The chair of a public inquiry into the infected blood scandal, that has led to 30,000 people being infected with ‘life shattering’ viruses and over 3,000 deaths so far, has said the scandal was not an accident and he expects the government to apologise. Sir Brian Langstaff (pictured above, left) also called for a statutory duty of candour to be imposed on civil servants as well as healthcare leaders in the wake of his findings.

Shortly after the Infected Blood Inquiry published its final report, which is divided into seven volumes, Langstaff took to the stage at Central Hall in Westminster.

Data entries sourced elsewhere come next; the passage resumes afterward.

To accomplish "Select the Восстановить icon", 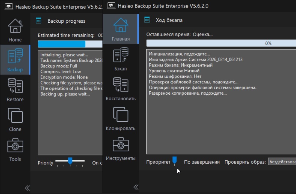I will click(x=120, y=89).
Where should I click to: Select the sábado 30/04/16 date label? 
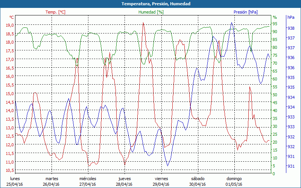[198, 181]
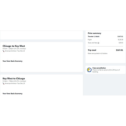The width and height of the screenshot is (126, 126).
Task: Click the Flight price line
Action: [x=105, y=40]
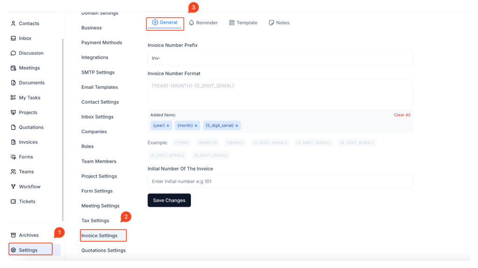Open the Template tab
Viewport: 478px width, 268px height.
243,23
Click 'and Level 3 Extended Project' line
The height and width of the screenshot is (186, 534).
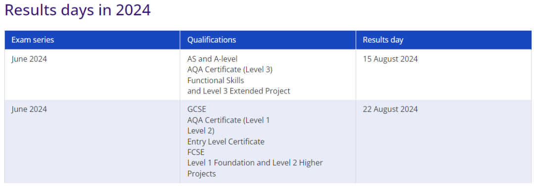coord(239,92)
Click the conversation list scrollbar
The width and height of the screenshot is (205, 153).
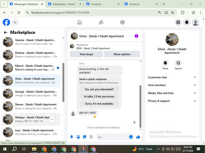point(63,82)
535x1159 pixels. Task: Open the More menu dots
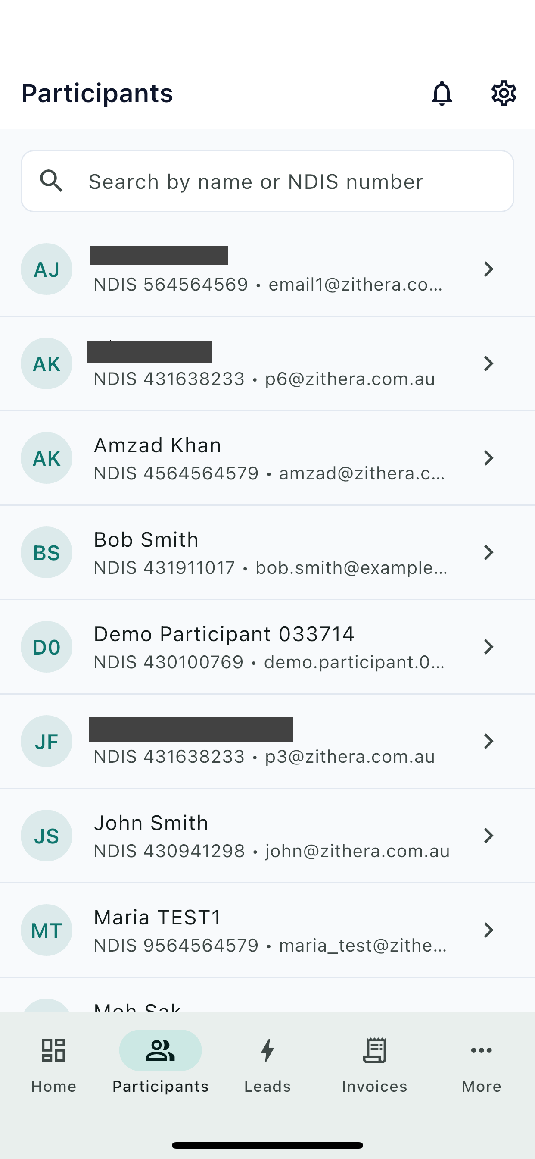(482, 1050)
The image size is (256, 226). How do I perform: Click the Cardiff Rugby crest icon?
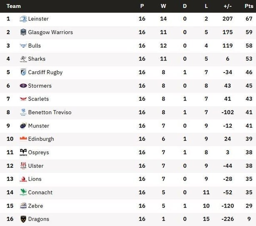tap(23, 72)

Langstaff said adults and children were treated in hospital and at home with blood and blood products. ‘That NHS treatment resulted in over 30,000 people being infected with viruses which were life-shattering. Over 3,000 have already died and that number is climbing week by week… Parents watched their children suffer and, in many cases, die. Children witnessed the decline and death of one, sometimes both parents, their lives irrevocably altered as a result. People had to care for their grievously ill partners or family members often at the expense of their own health and careers. Early on in particular, they had to do so whilst being shunned or worse abused, by neighbours, workmates, by people they once thought of their friends, sometimes even by health professionals.’

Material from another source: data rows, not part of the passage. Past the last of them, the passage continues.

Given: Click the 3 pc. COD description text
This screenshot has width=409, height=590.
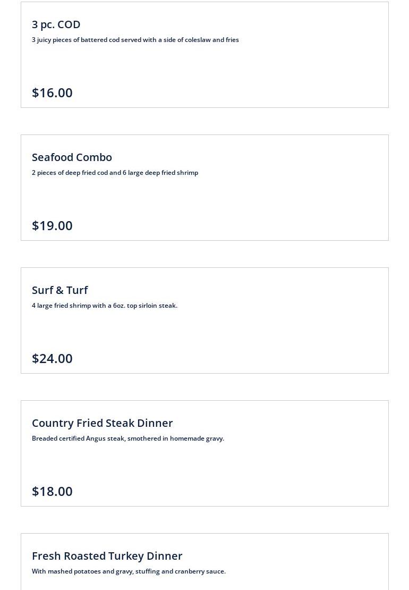Looking at the screenshot, I should point(135,40).
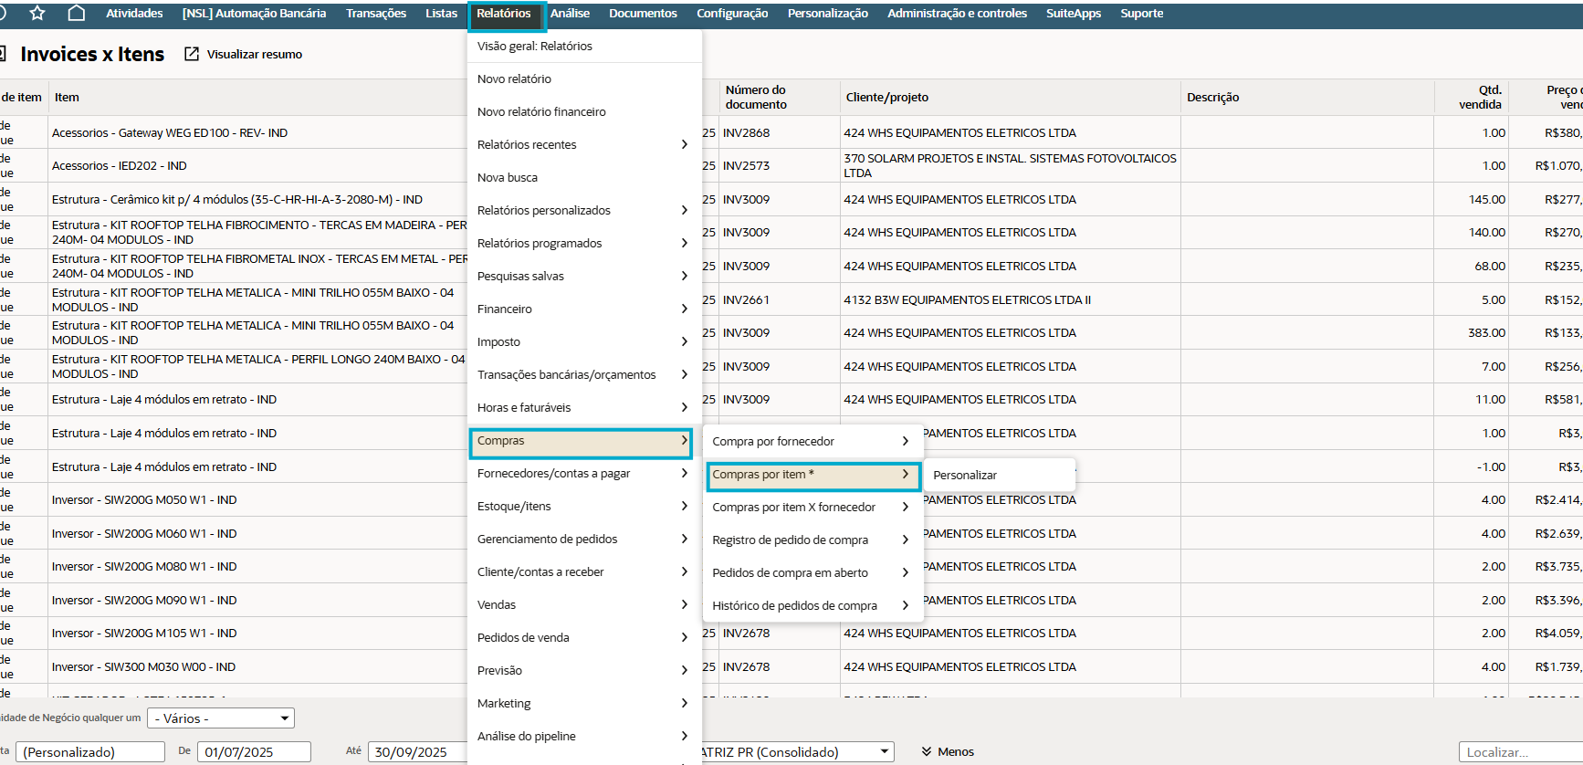This screenshot has width=1583, height=765.
Task: Open the SuiteApps menu
Action: point(1073,13)
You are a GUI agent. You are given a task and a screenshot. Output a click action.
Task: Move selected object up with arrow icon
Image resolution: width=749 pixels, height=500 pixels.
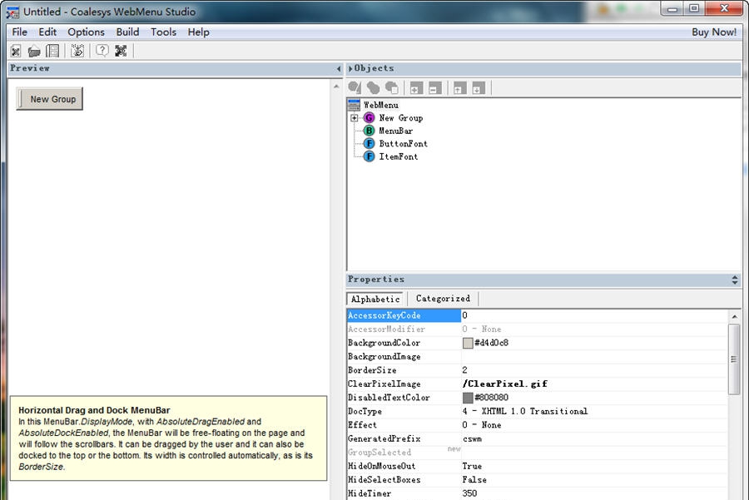(x=459, y=87)
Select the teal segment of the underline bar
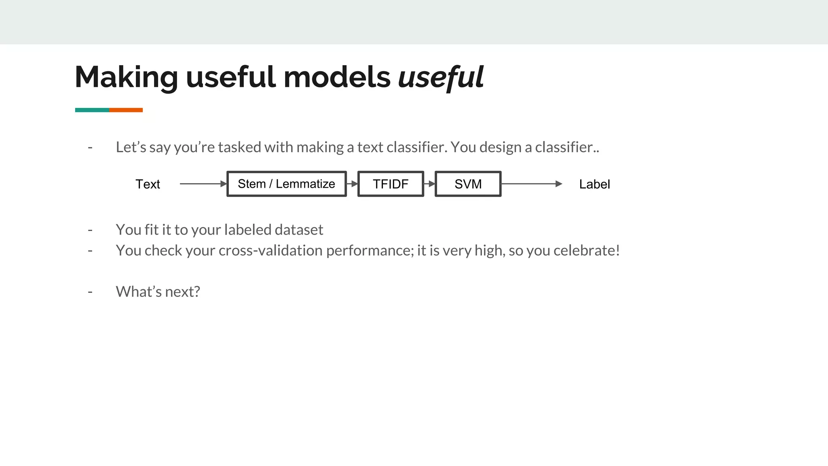 click(92, 110)
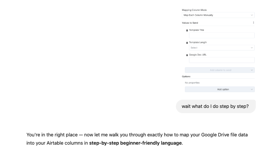Open the Add column to send dropdown
This screenshot has width=273, height=157.
220,70
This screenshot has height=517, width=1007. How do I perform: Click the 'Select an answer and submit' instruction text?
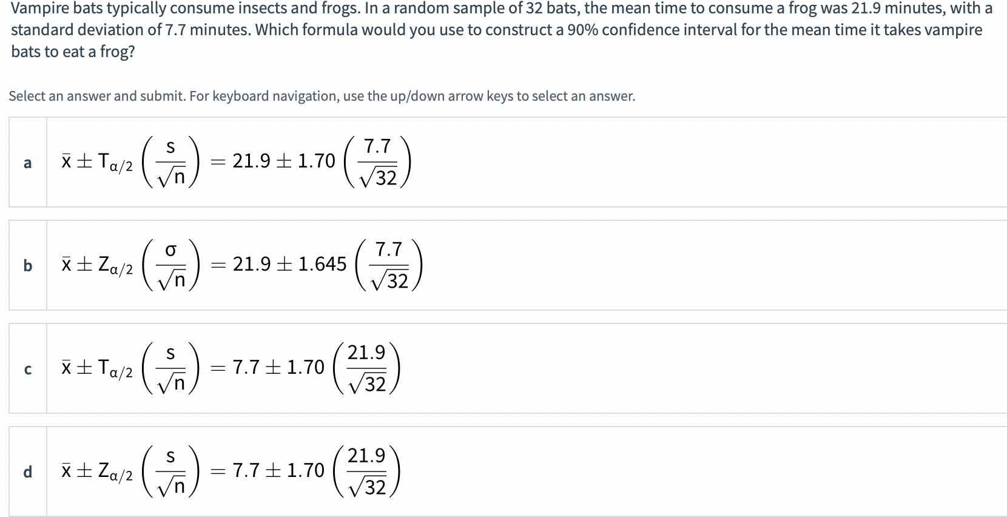tap(322, 96)
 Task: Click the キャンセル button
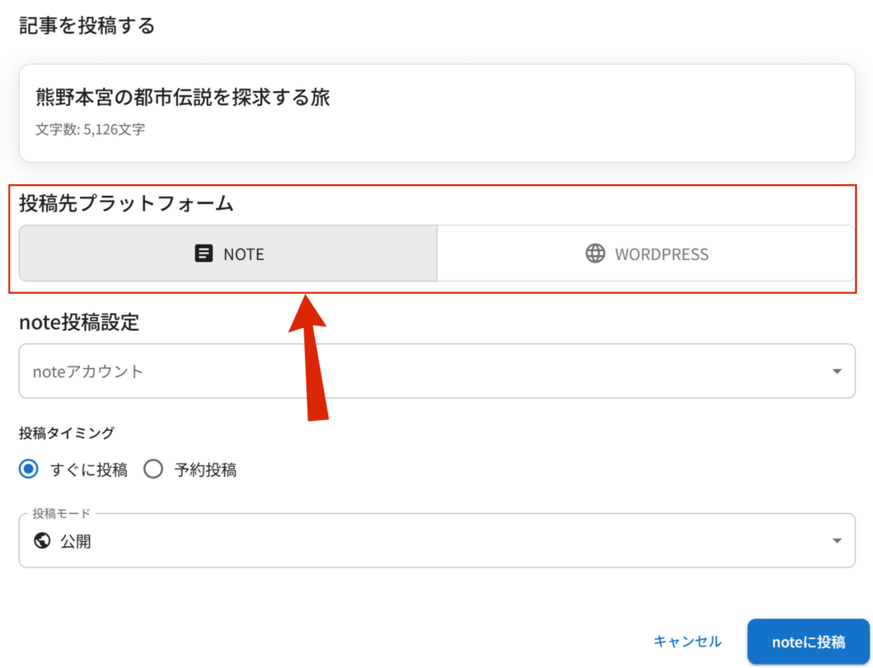click(x=687, y=642)
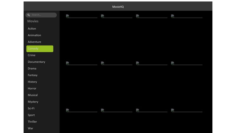Screen dimensions: 236x133
Task: Browse Sci-Fi movies
Action: [x=31, y=108]
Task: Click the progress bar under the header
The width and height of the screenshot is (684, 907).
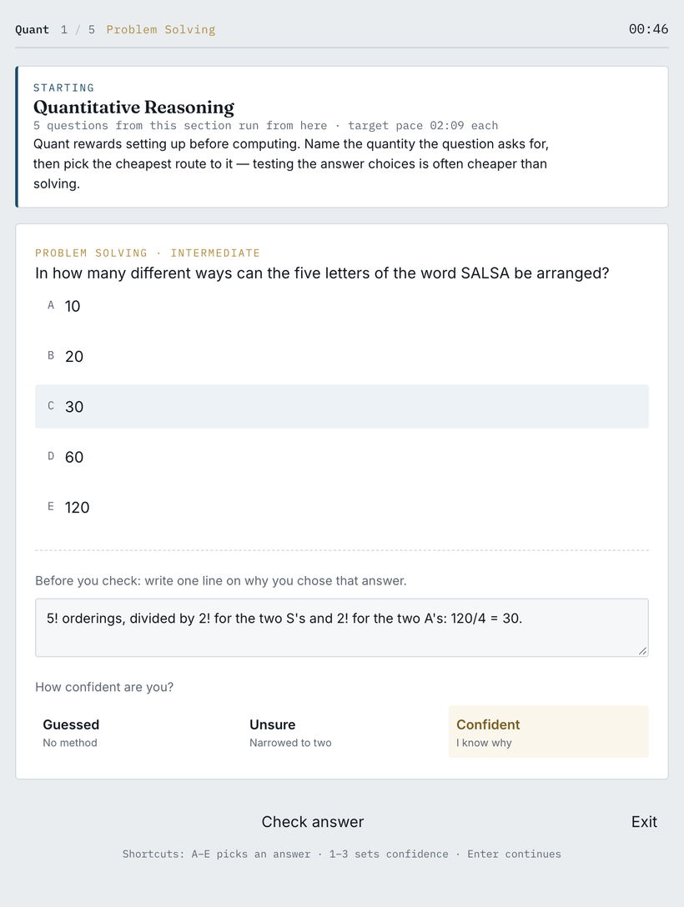Action: (x=341, y=48)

Langstaff declared: ‘This disaster was not an accident. People put their faith in doctors and the government to keep them safe - and their trust was betrayed.’

Langstaff said there were generally two elements to any major public inquiry – one was backward-looking (what happened and why) and one was forward-looking (what next). The Infected Blood Inquiry had a third element: what was the response of government and others in authority to what had happened. 'Here, the NHS and successive governments compounded the agony by refusing to accept that wrong had been done. More than that, the government repeatedly maintained that people received the best available treatment and that testing of blood donations began as soon as the technology was available. And both claims were untrue.’

On lessons to be learned, he said patient safety must be the ‘guiding principle’, risks should be properly understood and communicated, and the public should be ‘trusted with the truth with all its uncertainties’.

'I fully expect the government to make an apology,' Langstaff added. 'To be meaningful, that apology must explain what the apology is for. It should recognise and acknowledge not just the suffering but the fact the suffering was a result of errors, wrongs done and delays incurred. It should provide vindication to those who have waited for that for so long.’

Actions to accompany that apology should include a proper compensation scheme, Langstaff said to huge applause.

Ensuring a ‘patient safety culture’ was not an easy task. Langstaff recommended that individuals should be obliged to report ‘near misses’ as well as actual wrongs. Healthcare leaders should be made subject to a statutory duty of candour where they are not already. The regulatory landscape for patient safety should be ‘decluttered’.

To end a ‘defensive culture’ in the civil service and government, Langstaff encouraged the government to reconsider whether, in light of the facts revealed in the inquiry, ‘it is sufficient to continue to rely on current non-statutory duties in the civil service code and ministerial codes’.

He recommended a statutory duty of accountability on senior civil servants for the candour and completeness of advice given to permanent secretaries and ministers, and of their responses to concerns raised by the public and their own staff.

The power to call an inquiry remains for the minister under the Inquiries Act. But Langstaff believed there is a role for the House of Commons public administration and constitutional affairs select committee to consider whether to recommend to a minister to exercise their power. If a minister disagrees, they must set out in detail and publish reasons for the disagreement ‘sufficient to satisfy the committee that the matter has been carefully and properly considered’.